The visit of the Charles W. Morgan gives us a chance to explore the depths of our own whaling history here on Martha's Vineyard.

One ship with an interesting tale is the whaling ship Ocmulgee, and her encounter with Confederate raiders during the Civil War. The Ocmulgee was the first ship sunk by the war vessel Alabama.

The Ocmulgee, a 458 ton ship, sailed out of Edgartown in 1862 on a hunt for whales. Her captain was Abraham Osborn Jr., a member of a prominent Edgartown whaling family. Before the Ocmulgee was owned by the Osborns, she had sailed from Holmes Hole (now Tisbury).

On Sept. 13, 1829, the Gazette wrote an account of the Ocmulgee's fated voyage. "It was three score and more years since north and south were at close grips in the Civil War," the story began. Captain Osborn apparently gave an account of the Ocmulgee's destruction in documents for marine insurance companies.

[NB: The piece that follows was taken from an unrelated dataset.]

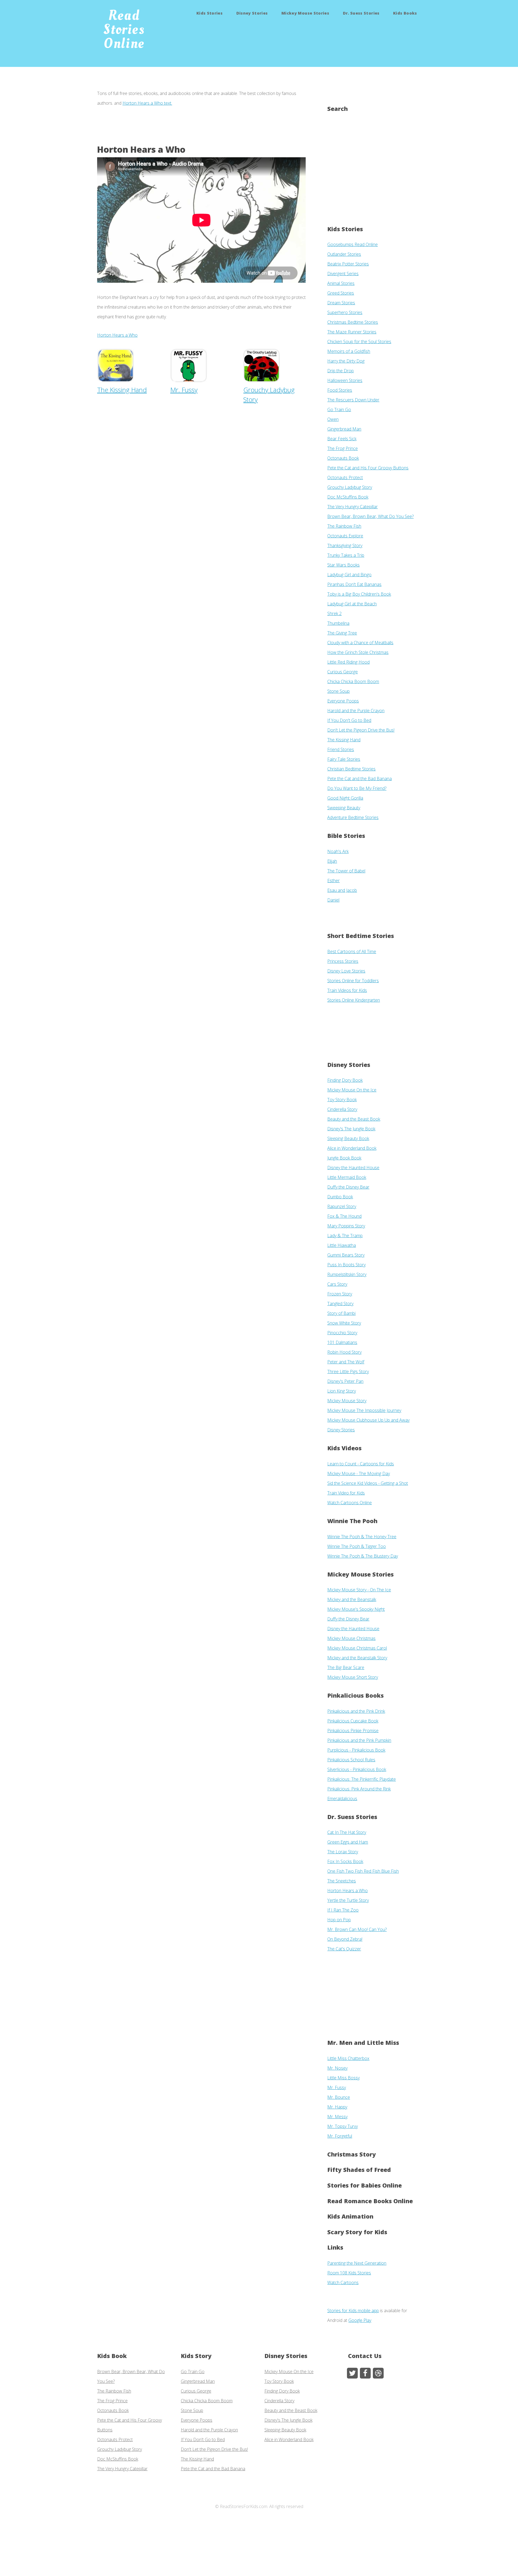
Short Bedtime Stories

Capt. Raphael Semmes was at the helm of the Confederate raider Alabama. Captain Semmes had been a commander in the U.S. Navy and was superintendent of the second lighthouse district, which included Edgartown. Captain Semmes had been an honored dinner guest at Abraham Osborn's South Water street home.

When the war began, Captain Semmes "threw his fortune in with the southern cause," the Gazette wrote. Soon, "his name and that of his ship were to become words of dread to the people in many a town on the North Atlantic coast whose relatives were out upon the sea in ships."

One such ship was the Ocmulgee. On September 5, 1862, the Ocmulgee was sailing near the Azores when the Alabama came alongside her. "Your ship is a prize of the confederate war vessel Alabama, and I am ordered to burn your vessel at once," the crew was told. Captain Osborn and his crew of 36 men were transferred to the Alabama in boats. The Ocmulgee was burned and sunk, the first victim of the Alabama.

The Gazette reported that the ship had 300 barrels of oil on board and "was in a fair way to make a successful voyage." Captain Osborn was 29 years old "and his loss must have been a bitter one."

When Captain Osborn came aboard the Alabama, the Gazette reported, he realized that Captain Semmes, a familiar face, was in charge.

"The moment was tense," the Gazette reported. "'You have dined many times at my father's house and now you are burning his ship,'" thundered Osborn, and he is credited with still angrier words of protest, until [Captain] Semmes ordered his men to take the gallant young whaling skipper to the 'brig' below."

This was also the first time that Captain Semmes learned that the ship burning, the first prize of the Alabama, was the Ocmulgee of Edgartown.

Over the next 21 months, the Alabama would burn more than 60 ships with northern ownership, destroying property valued at more than $4 million. The Alabama herself was sunk on June 19, 1864.

 

 

 

 

 

In March 1934, the Gazette wrote about the ship being destroyed by privateer Alabama "during the war of the rebellion" and "the great loss suffered by Vineyarders through the sinking of whalers in the Atlantic by the confederate privateers."